Sustainable investment is growing quickly, in terms of interest, adoption, and assets. However, different individuals like different things. And the current complexity, confusion and lack of ideal implementations is limiting take up of responsible and sustainable investment by retail investors. To reach its true potential, sustainable investing needs to personalise its approach for retail investors, focusing on the topics they most care about.
Retail investors’ interest is not currently matching their actual implementation. For example, a recent CFA report showed 69% of retail investors were interested in sustainable investment, yet only 10% have actually invested their money in this manner. There are at least three reasons for this material discrepancy.
1. Lack of simplicity
For money managers, the more/material/better quality data, the better. For retail investors, the more simplified and user-friendly data, the better.
For example, climate change is a growing concern amongst retail investors, but it is just one broad contributor to how environmental factors are currently measured by rating agencies. The OECD’s 2020 ESG Investing report found that there is a positive correlation between some ESG raters’ high E scores of corporate issuers and high levels of carbon emissions and waste, suggesting that aspects of the E score other than key environmental metrics, such as climate risk management and governance, have greater weights in the methodologies that determine scores.
As a result, the OECD explicitly recommends that “investors should take care not to misinterpret the information content of the E score as being aligned with low emissions, low-carbon portfolios or low-carbon transition.”
2. Lack of consistency
Contrary to corporate financial data that companies have to report in a particular, codified way, corporate sustainability data currently lacks such standardisation. And retail investors typically require simple, consistent facts and figures to find investment solutions that meet their financial and societal objectives.
There is a lack of consensus on how many and what aspects of E, S and G should be assessed in each relevant dimension, and as a result, different providers score ESG-related criteria differently. Researchers at MIT’s Sloan School of Management recently conducted a study of six top ESG ratings firms and concluded that “ratings from different providers disagree substantially….The correlations between the ratings are on average 0.54, and range from 0.38 to 0.71.
3. Lack of personalised implementations
Different retail investors have different sustainable investment area interests. Yet ratings currently used in most available products are aggregate measures. An ESG rating is a composite of its individual E, S and G scores, but there may be little correlation between the individual pillars. A company or fund may have a high environmental impact score but rate low on social impact, resulting in an average ESG score overall. And, as above, a high environmental score also does not necessarily even indicate a positive climate change score.
Solution: simple, consistent and personalised implementation
In traditional investing, retail investors typically look at a subset of price to earnings, dividend yield, leverage, and/or expected growth measures. Similarly, packaged food consumers are provided with standardised, consistent tables including calories, fat, carbohydrates, protein, and salt. Typically not all of these are considered by each consumer, but one or more are considered when comparing two similar food items. For example, a body builder might focus on protein, a person on a diet on calories and fat, and a person with heart disease on cholesterol and sodium.
A similar approach should be adopted in sustainable investment. Retail investors can focus on five to 10 standardised, understandable metrics that their investment capital impacts. And the ‘Key Sustainability Components’ table below could be shown for every investable company.
This will allow the easy development of a new range of credible sustainable investments that appeal to a much wider range of retail investors that utilise this simple, consistent and personalised data.
For example, mass ‘personalised’ advisory implementations covering bonds and equities, which combine each individual investor’s preferences across all 5-10 standardised, simplified measures.
______________________________
### Check your understanding
#1 Reproduce the passage of the sustainable investing article between "1. Lack of simplicity" and "that determine scores.", inclusive.
#2 State whether each statement agrees with the sustainable investing article, answering yes or no and quoting the words that decide it: (a) A CFA report found that 69% of retail investors were interested in sustainable investment. (b) The MIT Sloan study looked at ten ESG ratings firms. (c) The OECD advises investors to treat a high E score as a sign of low emissions.
Base every answer only on the sustainable investing article.

[Collected data entries]
______________________________
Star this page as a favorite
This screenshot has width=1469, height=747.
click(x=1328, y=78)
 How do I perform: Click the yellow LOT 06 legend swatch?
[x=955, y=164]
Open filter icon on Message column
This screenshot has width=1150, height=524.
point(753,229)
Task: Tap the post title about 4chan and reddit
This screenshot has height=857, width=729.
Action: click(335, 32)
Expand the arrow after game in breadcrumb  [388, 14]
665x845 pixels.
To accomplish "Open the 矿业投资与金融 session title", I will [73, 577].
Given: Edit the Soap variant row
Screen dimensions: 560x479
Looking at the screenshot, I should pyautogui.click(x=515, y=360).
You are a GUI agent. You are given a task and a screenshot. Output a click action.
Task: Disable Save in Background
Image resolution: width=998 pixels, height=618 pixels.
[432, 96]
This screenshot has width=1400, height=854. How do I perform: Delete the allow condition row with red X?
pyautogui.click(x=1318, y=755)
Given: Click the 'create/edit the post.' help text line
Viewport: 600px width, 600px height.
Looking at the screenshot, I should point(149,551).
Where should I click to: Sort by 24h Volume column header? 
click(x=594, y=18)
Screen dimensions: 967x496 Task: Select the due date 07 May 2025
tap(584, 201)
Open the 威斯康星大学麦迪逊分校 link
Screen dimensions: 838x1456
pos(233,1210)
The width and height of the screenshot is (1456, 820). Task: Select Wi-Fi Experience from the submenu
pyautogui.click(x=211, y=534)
______________________________
### Answer section
#1
1. Lack of simplicity
For money managers, the more/material/better quality data, the better. For retail investors, the more simplified and user-friendly data, the better.
For example, climate change is a growing concern amongst retail investors, but it is just one broad contributor to how environmental factors are currently measured by rating agencies. The OECD’s 2020 ESG Investing report found that there is a positive correlation between some ESG raters’ high E scores of corporate issuers and high levels of carbon emissions and waste, suggesting that aspects of the E score other than key environmental metrics, such as climate risk management and governance, have greater weights in the methodologies that determine scores.

#2
(a) Yes: "a recent CFA report showed 69% of retail investors were interested in sustainable investment"
(b) No: "a study of six top ESG ratings firms"
(c) No: "investors should take care not to misinterpret the information content of the E score as being aligned with low emissions, low-carbon portfolios or low-carbon transition."